8 tough questions for Citigroup's board

Bank CEOs make for easy targets. But behind them are the potentially more powerful directors that should be held to account as well.

By The Fiscal Times Apr 22, 2014 1:16PM

Caption: A Citibank branch in Miami, Fla.
Credit: © Mark Elias/Bloomberg via Getty ImagesBy Suzanne McGee, The Fiscal Times


Mike Mayo has some questions for the big banks -- and he's hoping that the annual meetings will produce some answers.


Unlike most of his peers, Mayo -- an analyst at brokerage group CLSA who has spent the last 25 years tracking the banking industry -- has either acquired stock in some of the banks he covers or, in other cases, acquired the right to speak on behalf of a shareholder (as a "proxy").


All so that he can ask publicly some of the questions that analysts more normally ask behind closed doors.


Of course, Mayo and his peers continue to do this every quarter, when the banks host quarterly conference calls to discuss their latest batch of earnings.


The good news for investors: The transcripts from those calls have become increasingly accessible in recent years, thanks to the Internet. The not-so-great news: You still have to be pretty knowledgeable about how a bank works and up to speed with all the jargon and terminology to make sense of it all, and figure out (a) what the analysts are asking, and (b) what the bankers are saying (and not saying) when they reply.


Of late, Mayo has taken to making public his questions, and his challenges to the banks' "business as usual" stance.


On Wednesday, it will be Citigroup's (C) turn, as the bank holds its annual shareholder meeting in New York City. In the last month or so, CEO Michael Corbat has had to deal with a painful slap from the Federal Reserve (its second failed "stress test" in three years) and reported (along with some solid earnings) a second case of fraud at Banamex, its Mexican division. So, in the grand scheme of things, some questions from Mayo may just seem like a lot of irritating pinpricks.

Except, of course, that they go directly to Corbat's ability to handle those bigger issues and manage the bank going forward.
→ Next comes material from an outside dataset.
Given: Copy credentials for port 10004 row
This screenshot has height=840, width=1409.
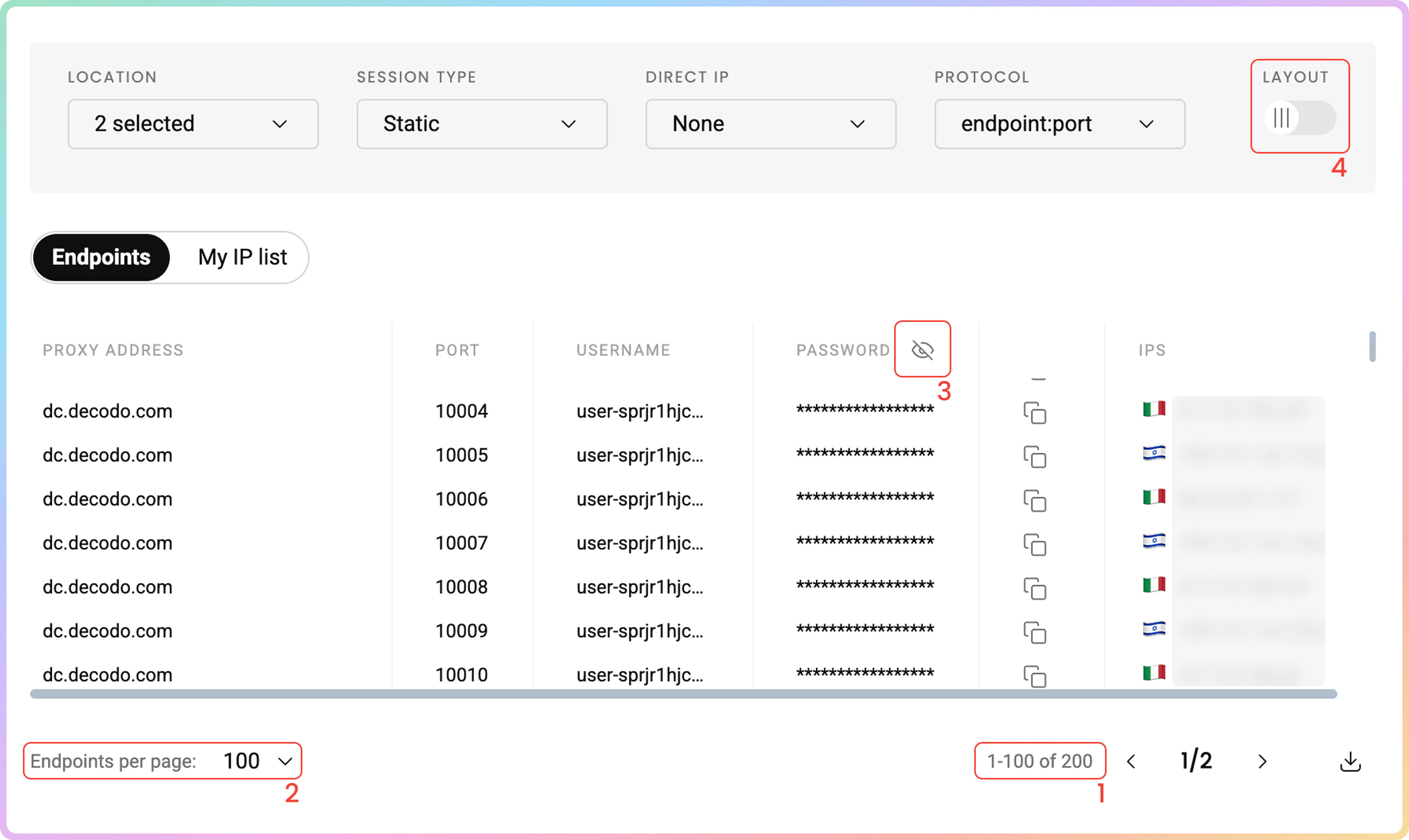Looking at the screenshot, I should [x=1034, y=413].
Specifically, Mayo wants to know:

  • Why did Citigroup fail its stress test?
  • Is the failure a wake-up call for the board?
  • Since the board (and managers) signed off on material regulatory findings, aren't there going to be consequences of this failure for them? Shouldn't there be more management changes?
  • Why isn't the board encouraging the bank to simplify its structure still more, given that the company's stock price is being penalized for complexity (and that regulators may well be penalizing it, as well)?
  • Why isn't Citigroup considering restructuring or spinning off Banamex, considering the frauds?
  • Why hasn't the board reached the conclusion that Citi is simply too complex to manage efficiently?
  • Why isn't Citi working toward best-in-class governance, focusing on everything from the location of its annual meeting to developing a better management scorecard for investors?
All of these are reasonable questions -- and phrased in plain English. Even more significant is Mayo's emphasis on posing them not only to the CEO but to directors. This is the one time of the year when these folks make themselves publicly visible and accessible. While the CEO is the corporation's top manager, he or she is the employee of the board and of the shareholders. Ultimately, a CEO can shrug off, deflect or dance around pretty much everyone except a member of their board.
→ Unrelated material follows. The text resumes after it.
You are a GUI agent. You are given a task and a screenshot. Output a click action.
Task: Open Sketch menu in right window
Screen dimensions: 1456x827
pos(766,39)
Mayo is aware of all this. Indeed, it's part of his strategy. Unlike the rest of us, the board members of banks have a right to all the information they need to understand what is going on within that institution. They have a duty to shareholders to make sense of it, and to act on anything that is amiss.


"Before the crisis, we put too much reliance on the markets to police themselves," Mayo argues. Since then, he says, the pendulum has swung the other way. "We now rely unduly on regulators to be the enforcers." The middle ground is to rely on boards, and the directors who are in the position to ask tough questions -- not just once a year, but on an ongoing basis.
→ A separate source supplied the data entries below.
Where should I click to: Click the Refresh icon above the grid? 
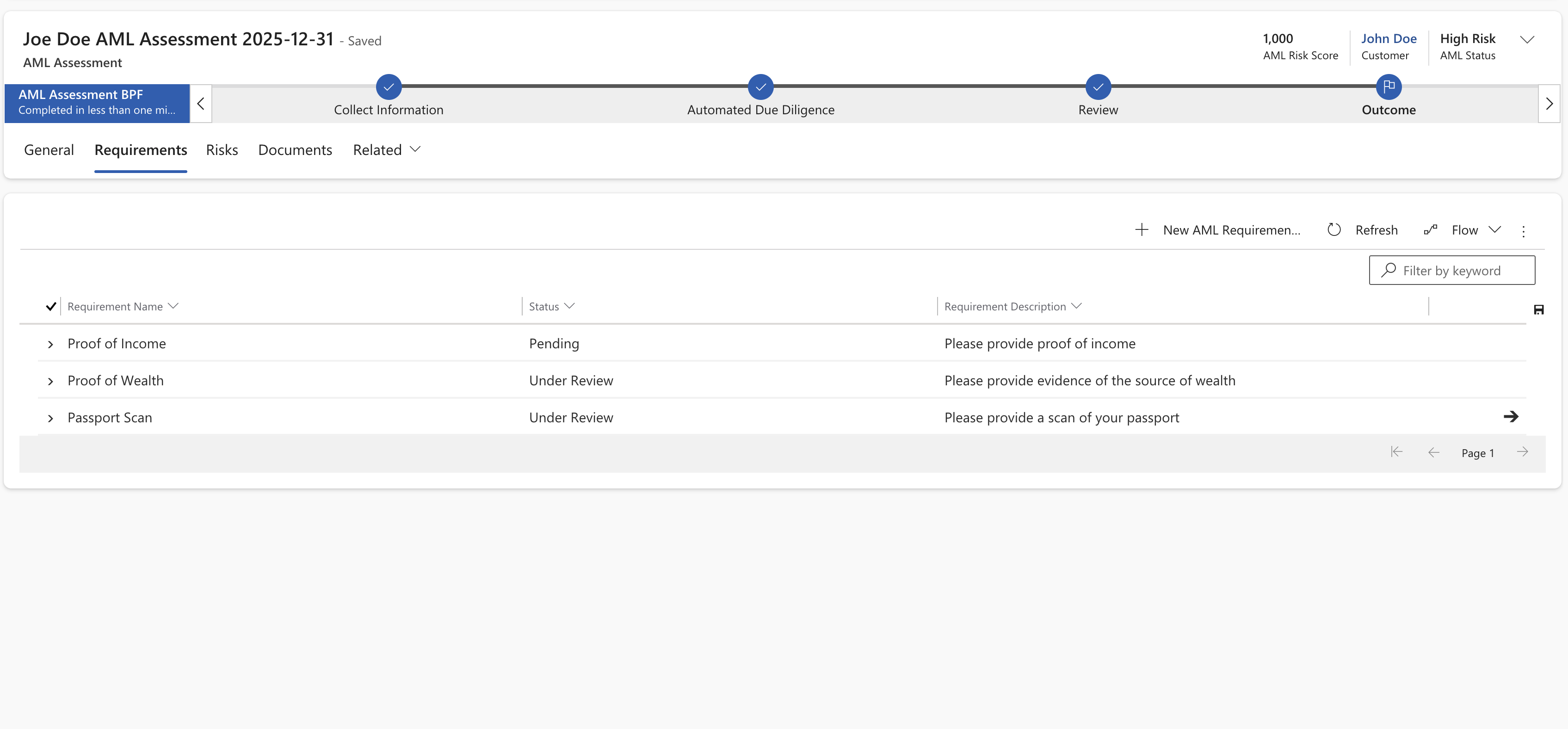coord(1334,229)
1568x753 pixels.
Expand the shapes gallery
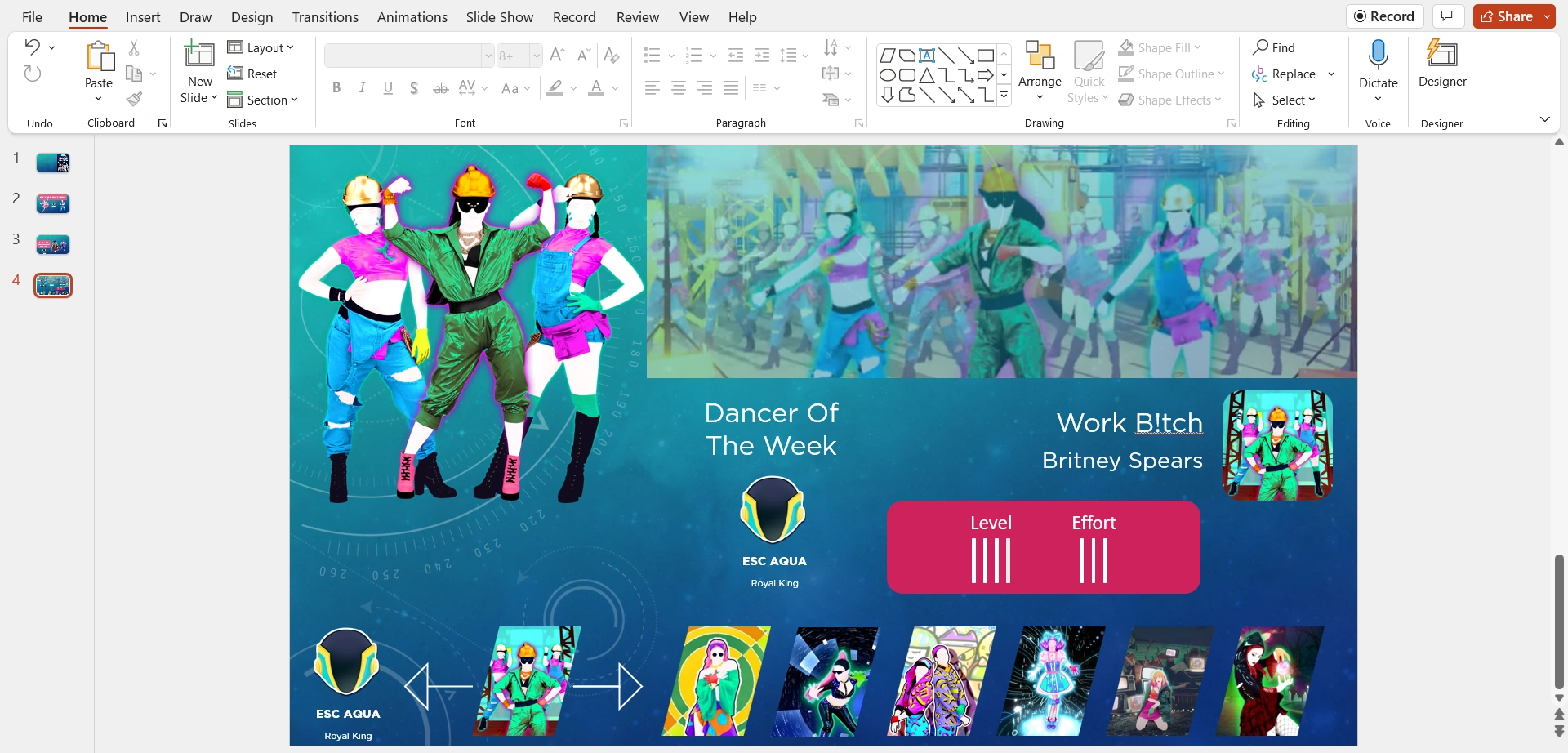click(1004, 96)
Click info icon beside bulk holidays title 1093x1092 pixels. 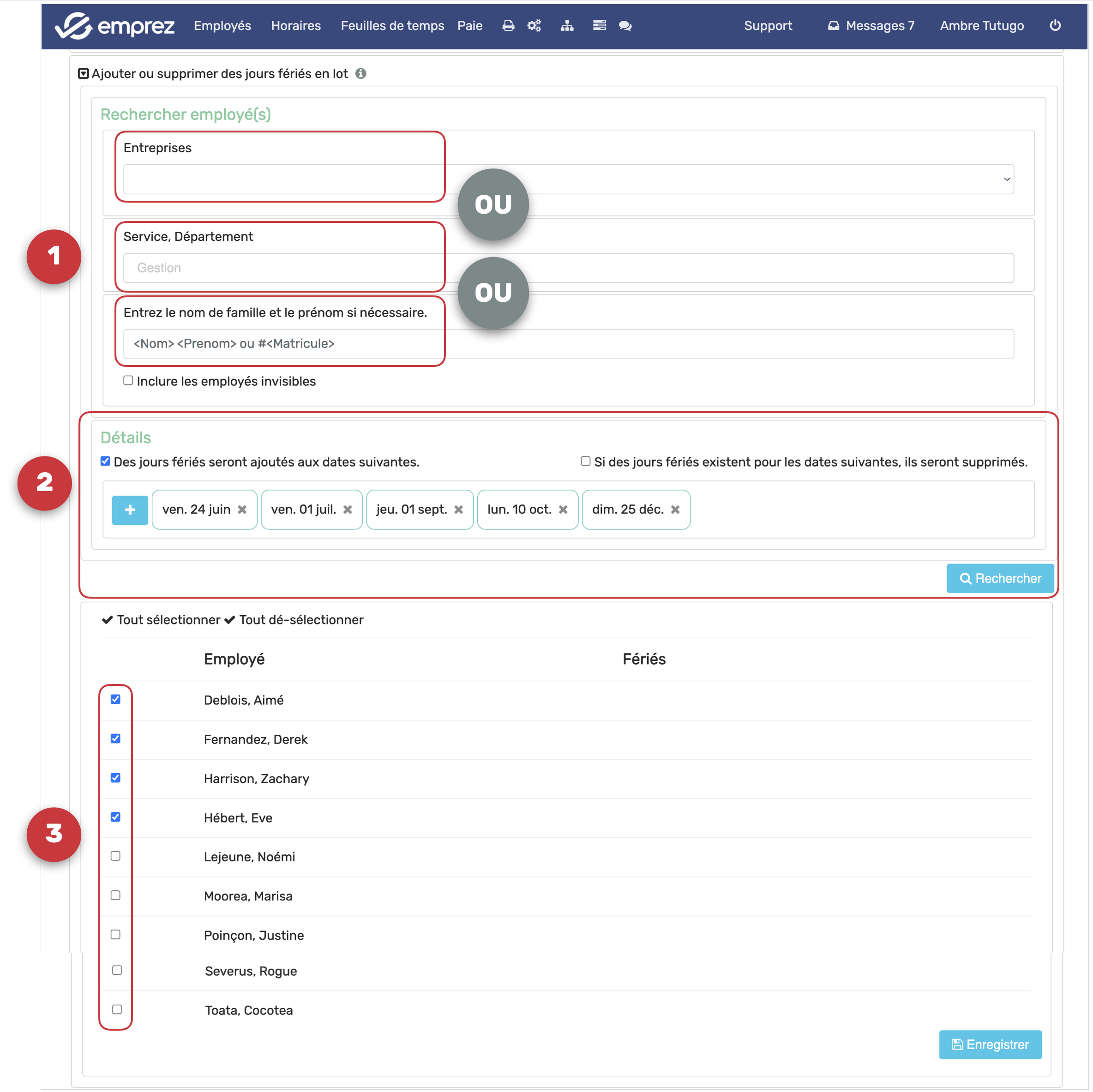[361, 73]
Let's hope that Mayo and other bank shareholders who stand up and ask questions at this year's annual meetings decide to direct their fire not just at the CEOs.


The Corbats, Dimons and Brian Moynihans of Wall Street make for easy targets. Behind them stand the potentially more powerful -- if more anonymous -- directors of these banks. Each of them can emerge as tough stewards and advocates for bank investors and for the banking system as a whole, if we make it clear that we expect them to do so. That starts with the questions that we ask.